Problem: Look through the records, and wherever the string "mailadres" turns up, copy out that line.

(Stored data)
*** Block opens ***

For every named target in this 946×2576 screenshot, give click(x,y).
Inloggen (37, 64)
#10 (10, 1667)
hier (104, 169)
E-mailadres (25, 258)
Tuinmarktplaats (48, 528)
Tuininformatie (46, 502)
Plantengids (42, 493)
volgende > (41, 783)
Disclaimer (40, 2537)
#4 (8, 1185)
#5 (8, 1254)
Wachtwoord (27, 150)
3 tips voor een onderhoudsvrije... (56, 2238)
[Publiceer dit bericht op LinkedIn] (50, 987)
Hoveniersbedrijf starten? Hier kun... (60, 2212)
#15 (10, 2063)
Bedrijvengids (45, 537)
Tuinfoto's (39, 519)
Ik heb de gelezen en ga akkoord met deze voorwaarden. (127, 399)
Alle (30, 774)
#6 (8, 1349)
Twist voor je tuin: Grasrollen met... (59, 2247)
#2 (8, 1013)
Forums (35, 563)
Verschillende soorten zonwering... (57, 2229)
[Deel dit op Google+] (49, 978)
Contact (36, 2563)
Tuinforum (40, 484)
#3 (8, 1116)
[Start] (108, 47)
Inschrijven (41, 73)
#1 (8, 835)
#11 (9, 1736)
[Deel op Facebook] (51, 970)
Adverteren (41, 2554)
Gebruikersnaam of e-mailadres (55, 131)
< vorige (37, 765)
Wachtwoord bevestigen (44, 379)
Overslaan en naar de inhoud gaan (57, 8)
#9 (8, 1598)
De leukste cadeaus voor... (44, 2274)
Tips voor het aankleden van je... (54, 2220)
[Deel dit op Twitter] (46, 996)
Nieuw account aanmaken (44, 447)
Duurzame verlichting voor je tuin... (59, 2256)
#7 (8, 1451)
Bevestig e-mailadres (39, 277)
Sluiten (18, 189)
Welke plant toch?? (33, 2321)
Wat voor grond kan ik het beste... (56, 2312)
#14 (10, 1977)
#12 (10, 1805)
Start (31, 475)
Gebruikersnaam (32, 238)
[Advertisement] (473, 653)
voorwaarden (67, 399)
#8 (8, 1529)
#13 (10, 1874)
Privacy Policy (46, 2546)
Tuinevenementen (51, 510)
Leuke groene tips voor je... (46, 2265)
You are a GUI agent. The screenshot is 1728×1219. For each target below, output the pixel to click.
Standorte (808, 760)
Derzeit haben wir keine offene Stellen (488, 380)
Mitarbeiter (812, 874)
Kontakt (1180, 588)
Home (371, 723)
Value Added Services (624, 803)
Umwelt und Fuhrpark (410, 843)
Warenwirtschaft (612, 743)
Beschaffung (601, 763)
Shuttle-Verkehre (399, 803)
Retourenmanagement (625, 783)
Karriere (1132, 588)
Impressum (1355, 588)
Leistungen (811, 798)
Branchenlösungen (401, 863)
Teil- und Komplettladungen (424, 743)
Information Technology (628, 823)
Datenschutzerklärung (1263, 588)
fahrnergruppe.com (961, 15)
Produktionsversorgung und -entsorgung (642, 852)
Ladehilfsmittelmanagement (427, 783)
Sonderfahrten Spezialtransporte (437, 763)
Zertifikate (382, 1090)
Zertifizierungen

*** Block closes ***

Task result:
E-mailadres (25, 258)
Gebruikersnaam of e-mailadres (55, 131)
Bevestig e-mailadres (39, 277)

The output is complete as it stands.